The largest technology segment within India’s analytical instrument market is separations. Over the past year, the separations instrumentation market has grown nearly 30%, resulting in a 2007 value of $183 million. Together, HPLC and GC make up nearly the entire separations market. The HPLC market is currently twice the value of the GC market, and is expected to grow at a compound growth rate (CGR) of more than double GC’s CAR in the next four years. HPLC is the fastest growing segment of the separations market with an estimated growth rate of almost 30% for 2009. HPLC currently makes up more than 60% of initial systems separations sales in India. HPLC instrument sales also drive an extensive aftermarket, particularly for solvents and columns. Including aftermarket products, HPLC represents more than half of India’s separations instrumentation market.
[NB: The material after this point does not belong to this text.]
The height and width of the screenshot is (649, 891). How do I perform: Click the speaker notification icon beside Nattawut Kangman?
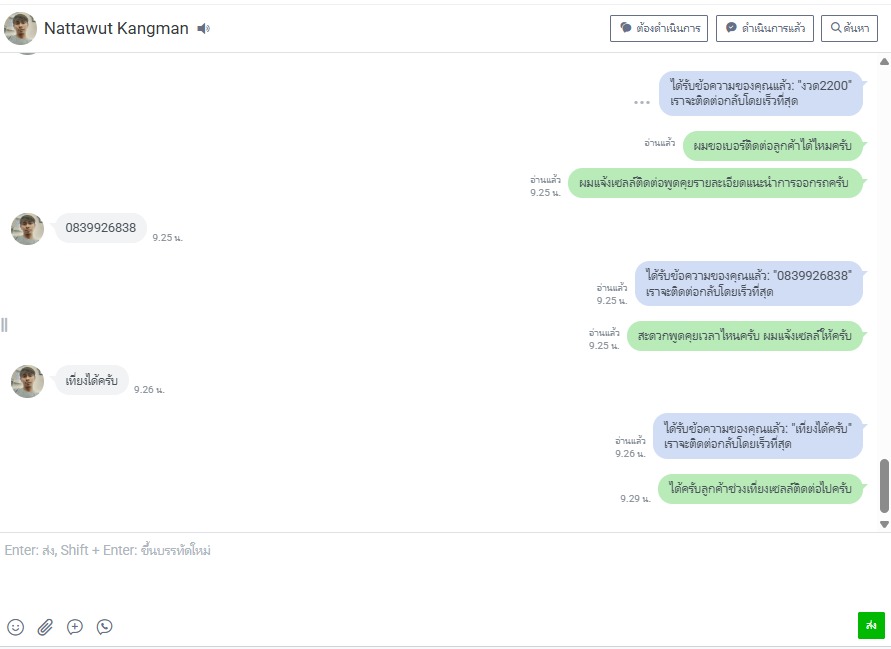pyautogui.click(x=203, y=28)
Although GC, which is the second largest market for separations instruments in India, is expected to be the slowest growing segment among separations techniques in the coming years, the Indian market is growing faster in the country than the average growth worldwide. Ion chromatography (IC), the next fastest growing separations technique in India, was valued at a sixth of the Indian GC market’s worth in 2007. Nevertheless, it is set to grow 25% in 2009.
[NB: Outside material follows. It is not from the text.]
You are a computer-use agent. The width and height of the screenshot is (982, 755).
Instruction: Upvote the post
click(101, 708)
The aftermarket segment currently makes up a large part of the separations market in India, and nearly equals the share held by initial systems due to the fact that separations instruments rely heavily on consumables such as columns. The aftermarket segment also has a robust outlook for 2009, when it is estimated to grow by more than 25%.

At present, the Indian separations market is heavily supported by the pharmaceutical industry, which represented nearly 40% of demand in 2007. In 2009, pharmaceutical industry demand for separations instruments is expected to increase by more than 25%. Among the other industries in India that purchase separations instrumentation, the fastest growing is biotechnology. It is expected that India will continue its course in becoming a major player in the drug market, which will cause the biotechnology market for separation instruments to grow an estimated 45% in 2009.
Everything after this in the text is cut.